Reading text below:

The worrisome indicator was alanine transaminase, a liver enzyme whose elevated levels are consistent with liver toxicity caused by a drug. Assembly Bio has not yet definitively linked its drug, ABI-H2158, to those liver enzymes. But the South San Francisco-based biotech also said that no other causes for the higher enzyme levels have been found. The company has notified the FDA, and the agency said that the drug would be placed on a clinical hold.

ABI-H2158 is a type of drug the company calls a core inhibitor. The small molecule is designed to target the core protein, a viral structural protein of the hepatitis B virus that has no human equivalent and is involved in many aspects of the virus’s replication cycle.

The Phase 2 study of ABI-H2158 enrolled 88 patients randomly assigned to receive the Assembly Bio drug, plus the hepatitis B antiviral entecavir, or a placebo plus entecavir. The regimen was dosed once daily for up to 72 weeks. Assembly Bio said two patients in the ABI-H2158 arm developed liver enzymes at levels deemed Grade 4 adverse events, which are life threatening or disabling. Those patients stopped treatment. Two additional patients developed liver enzymes levels characterized as Grade 3, which is considered severe.

The Assembly Bio drug pipeline has additional core inhibitors, the most advanced of which is called vebicorvir. That antiviral has so far shown favorable safety and efficacy in patients treated for up to 18 months in a Phase 2 clinical trial. The company has said that it believes combination treatments are key to finding a cure for hepatitis B infection, and vebicorvir is also being evaluated in two triple combinations with currently available treatments and experimental ones. Preliminary data are expected next year.

End of Reading text.

What you need to do
1) Answer these questions using the article on ABI-H2158:
(a) Which liver enzyme was the worrisome indicator?
(b) How many patients were enrolled in the Phase 2 study?
(c) Where is Assembly Bio based?
2) Summarize the article on ABI-H2158 in two sentences.
3) Rewrite the paragraph of the article on ABI-H2158 that begins "The Phase 2 study of ABI-H2158" as a bulleted list that keeps its main facts.
The data after this point come from a separate source, not from the article.

Records provided below:

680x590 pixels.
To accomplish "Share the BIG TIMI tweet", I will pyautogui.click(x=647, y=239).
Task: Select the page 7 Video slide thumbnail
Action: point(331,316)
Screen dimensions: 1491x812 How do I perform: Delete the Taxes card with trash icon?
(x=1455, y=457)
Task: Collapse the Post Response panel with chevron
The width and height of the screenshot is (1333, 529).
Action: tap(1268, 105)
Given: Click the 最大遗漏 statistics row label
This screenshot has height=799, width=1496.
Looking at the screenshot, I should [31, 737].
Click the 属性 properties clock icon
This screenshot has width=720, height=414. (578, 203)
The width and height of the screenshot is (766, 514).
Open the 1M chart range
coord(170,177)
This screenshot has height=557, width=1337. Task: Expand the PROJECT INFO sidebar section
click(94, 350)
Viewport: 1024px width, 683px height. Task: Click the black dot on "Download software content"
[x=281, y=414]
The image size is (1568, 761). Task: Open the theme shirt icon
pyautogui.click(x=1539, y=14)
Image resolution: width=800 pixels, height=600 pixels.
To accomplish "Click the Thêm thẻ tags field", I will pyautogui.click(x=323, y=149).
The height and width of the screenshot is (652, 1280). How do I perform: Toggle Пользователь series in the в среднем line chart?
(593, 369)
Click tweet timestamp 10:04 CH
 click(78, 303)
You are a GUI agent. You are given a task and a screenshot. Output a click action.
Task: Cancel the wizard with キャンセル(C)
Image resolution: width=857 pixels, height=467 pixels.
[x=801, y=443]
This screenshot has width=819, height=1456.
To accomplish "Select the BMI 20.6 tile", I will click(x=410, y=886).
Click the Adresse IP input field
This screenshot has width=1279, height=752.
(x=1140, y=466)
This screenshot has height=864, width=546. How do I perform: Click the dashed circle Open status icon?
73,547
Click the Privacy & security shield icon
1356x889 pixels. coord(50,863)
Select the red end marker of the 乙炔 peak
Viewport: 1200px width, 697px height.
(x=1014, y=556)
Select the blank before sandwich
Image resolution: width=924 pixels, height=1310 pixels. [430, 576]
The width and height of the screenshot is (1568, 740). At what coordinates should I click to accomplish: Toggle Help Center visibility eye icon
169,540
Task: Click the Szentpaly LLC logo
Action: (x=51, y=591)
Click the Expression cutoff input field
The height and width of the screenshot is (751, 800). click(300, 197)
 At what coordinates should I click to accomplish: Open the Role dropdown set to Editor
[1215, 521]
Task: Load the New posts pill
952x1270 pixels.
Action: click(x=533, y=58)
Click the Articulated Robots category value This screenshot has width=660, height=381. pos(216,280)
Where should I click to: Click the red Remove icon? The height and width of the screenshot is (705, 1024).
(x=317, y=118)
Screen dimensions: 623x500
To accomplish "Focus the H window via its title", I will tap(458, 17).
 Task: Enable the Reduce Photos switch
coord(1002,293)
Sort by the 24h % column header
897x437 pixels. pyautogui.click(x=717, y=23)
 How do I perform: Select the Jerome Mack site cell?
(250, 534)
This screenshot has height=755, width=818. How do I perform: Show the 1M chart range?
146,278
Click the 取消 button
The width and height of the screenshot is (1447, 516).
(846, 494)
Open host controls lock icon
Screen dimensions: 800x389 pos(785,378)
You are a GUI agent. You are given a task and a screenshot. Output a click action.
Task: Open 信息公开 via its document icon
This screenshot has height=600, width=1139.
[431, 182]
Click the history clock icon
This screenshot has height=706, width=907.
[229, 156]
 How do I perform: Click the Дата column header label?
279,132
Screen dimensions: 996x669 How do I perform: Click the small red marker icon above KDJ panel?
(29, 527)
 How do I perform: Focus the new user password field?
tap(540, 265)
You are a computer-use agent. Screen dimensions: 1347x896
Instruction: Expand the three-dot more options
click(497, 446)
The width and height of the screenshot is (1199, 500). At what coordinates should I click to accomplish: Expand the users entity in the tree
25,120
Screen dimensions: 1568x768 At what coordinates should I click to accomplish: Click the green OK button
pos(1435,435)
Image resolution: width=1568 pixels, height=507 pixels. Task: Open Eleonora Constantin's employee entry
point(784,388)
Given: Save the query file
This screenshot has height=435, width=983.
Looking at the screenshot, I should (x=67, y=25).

End of Records provided.

Results for each task
1)
(a) Alanine transaminase
(b) 88 patients
(c) South San Francisco

2) The FDA said it would place Assembly Bio's hepatitis B core inhibitor ABI-H2158 on a clinical hold after patients in a Phase 2 study developed high levels of the liver enzyme alanine transaminase, with two cases rated Grade 4 and two rated Grade 3. The company's pipeline also includes other core inhibitors, most notably vebicorvir, which has shown favorable safety and efficacy in a Phase 2 trial and is being tested in two triple combinations.

3)
- The study enrolled 88 patients.
- Patients were randomly assigned to ABI-H2158 plus entecavir, or to a placebo plus entecavir.
- The regimen was dosed once daily for up to 72 weeks.
- Two patients in the ABI-H2158 arm had liver enzyme levels rated Grade 4 adverse events (life threatening or disabling), and they stopped treatment.
- Two more patients had liver enzyme levels rated Grade 3 (severe).